Given entries:
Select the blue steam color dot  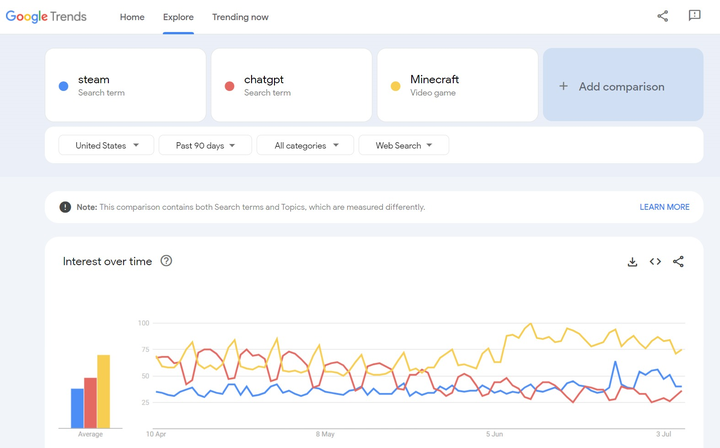click(x=63, y=86)
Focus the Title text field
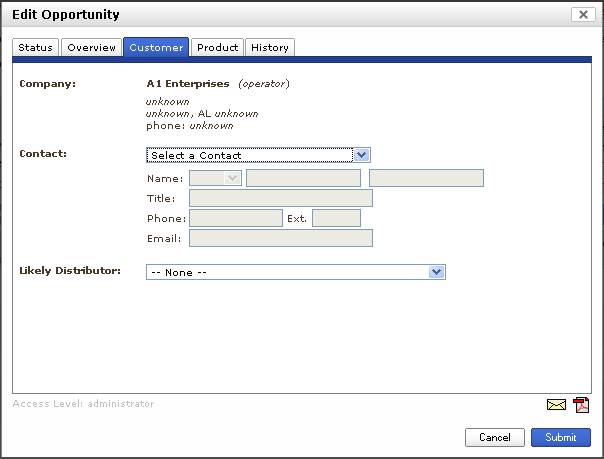 pyautogui.click(x=280, y=198)
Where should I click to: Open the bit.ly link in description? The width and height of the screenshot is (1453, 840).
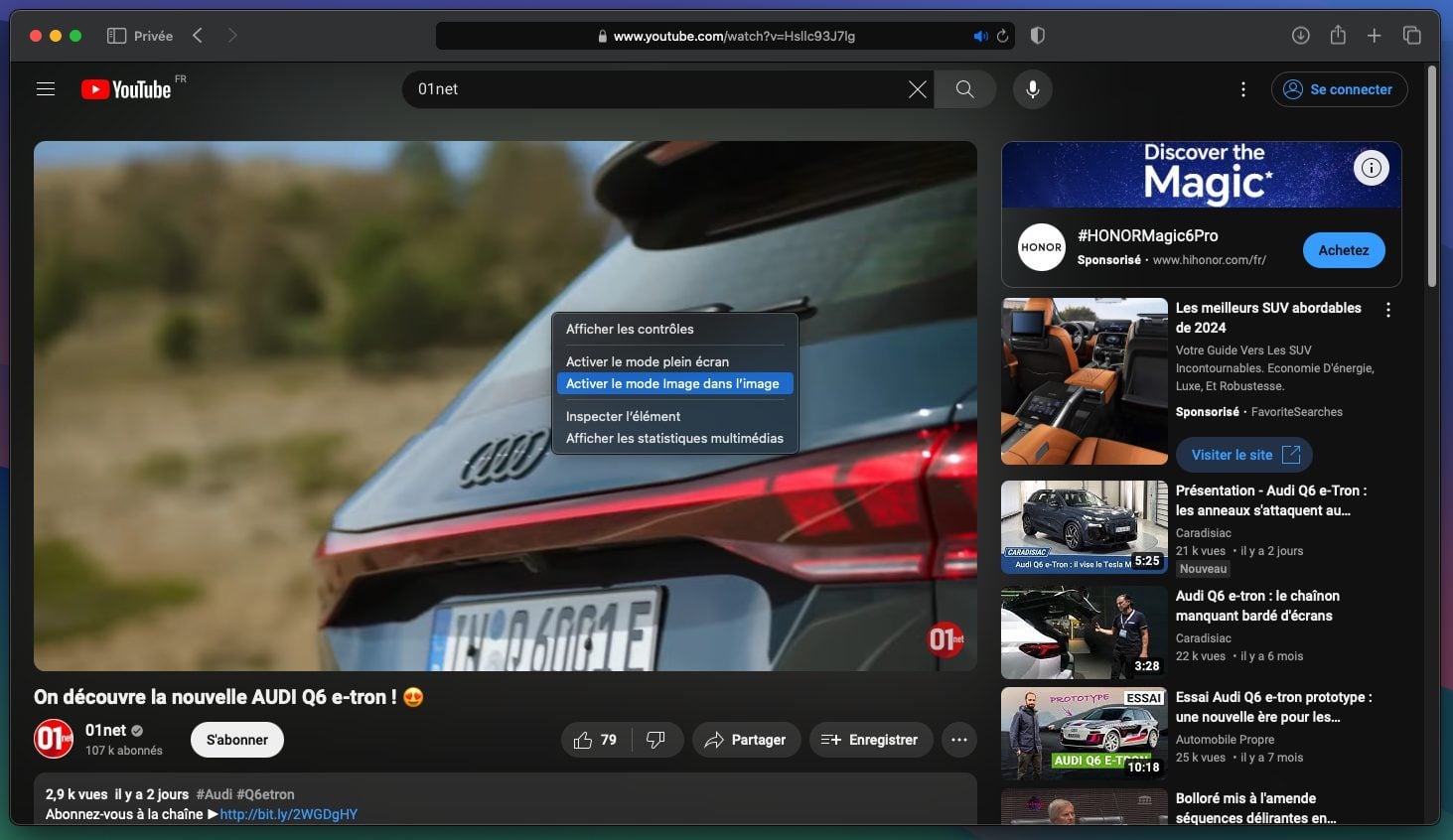pos(289,814)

Stated task: Put the items from the line containing "Where should I" through the end of the items into a two-column CSV with the columns item_text and answer. Give one row per item, put each value in a single quoted field with line breaks replaced by spaces, and leave out the pictures.

Written response:
item_text,answer
"Where should I click to: Open the bit.ly link in description? The width and height of the screenshot is (1453, 840).","pos(289,814)"